The air felt thick and heavy, each step a battle against the sickening churn inside me, until finally I barely made it, leaning over the cold porcelain as my body rejected the world I had thought I could hold on to.
I needed to get out of here, away from anything that reminded me of him.
There was a window on the second floor that didn’t trigger the security alarm.
I had accidentally discovered it one day when I had been cleaning and spilled a cocktail of chemicals across the floor, scrambling to mop up before anyone noticed.
In the chaos, I had pressed against the window to steady myself, and the latch had given way without a sound.
I didn’t mention it to Felix, because I had never planned on leaving.

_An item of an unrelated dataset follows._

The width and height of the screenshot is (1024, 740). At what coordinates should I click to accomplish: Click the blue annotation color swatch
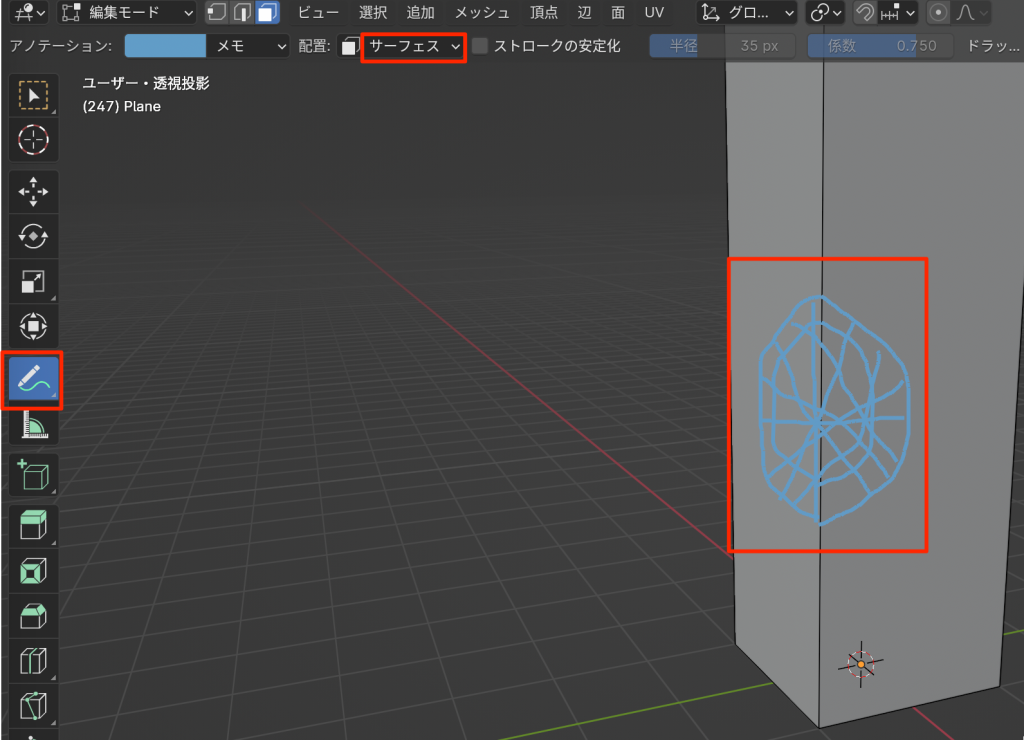point(165,46)

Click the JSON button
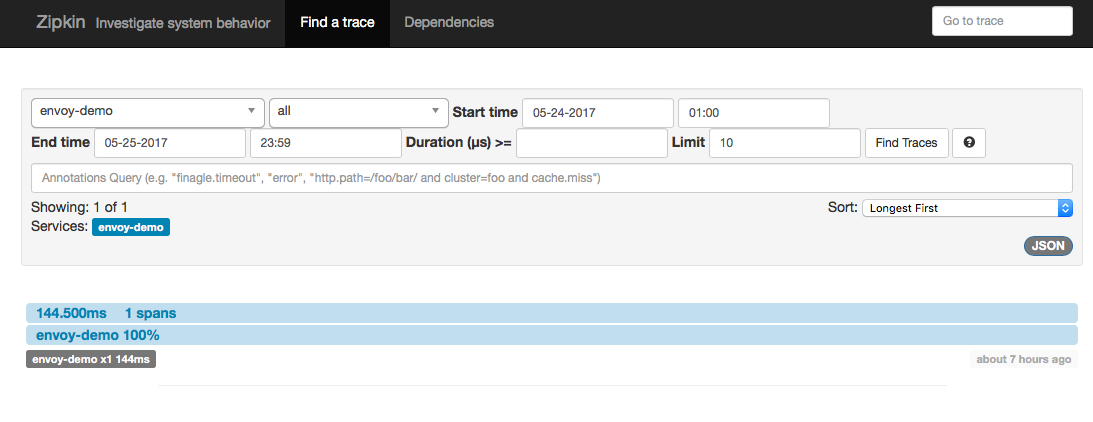[1048, 246]
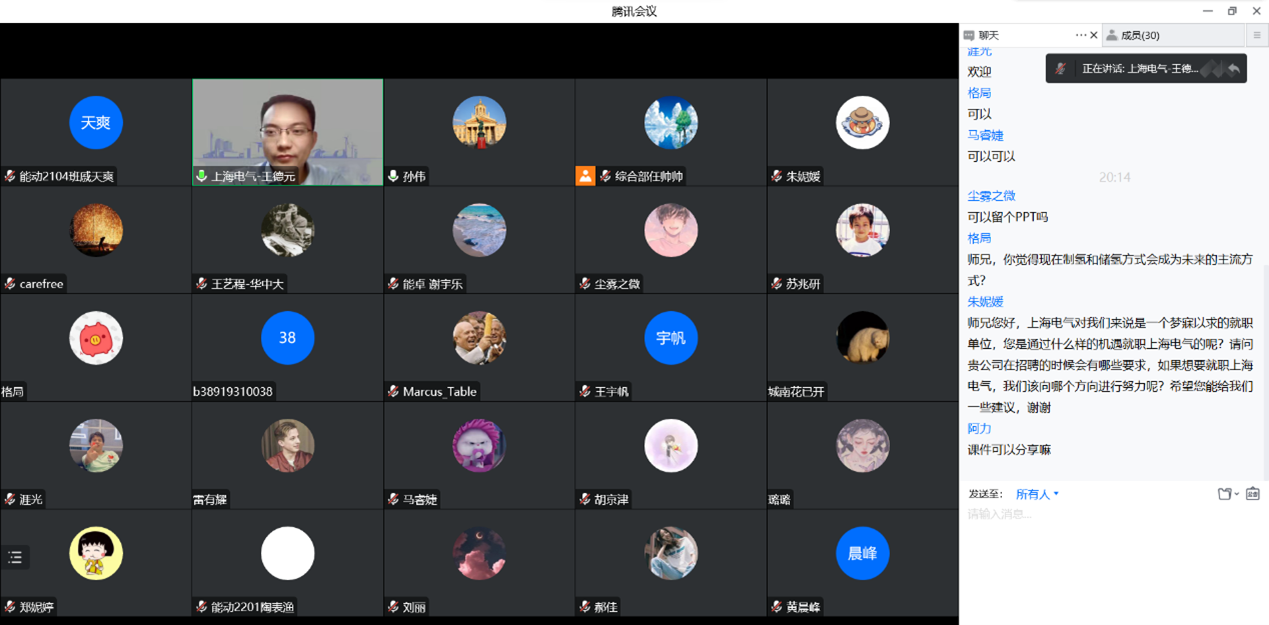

If I did, that meant he would kill my father and harvest his body for organs. But I didn’t care about that anymore. Felix could rip my father apart and sell him to the highest bidder and I still wouldn’t stay.
Not after I had seen him gambling, when he should have been working to pay off his debts. All the nights I’d broken myself trying to justify him, trying to believe there was some way this nightmare could be repaid—it was all a lie.
I yanked open the closet, hands trembling, and dragged out a dusty backpack I’d found there weeks ago.
My body moved before my brain could catch up.
I threw on the first clothes I could grab, not caring if they matched, just needing to be covered.
Essentials—snacks, water, a flashlight, anything that might keep me alive—were shoved into the backpack in a blur.
The only cash I had was the change leftover from one of our grocery store trips.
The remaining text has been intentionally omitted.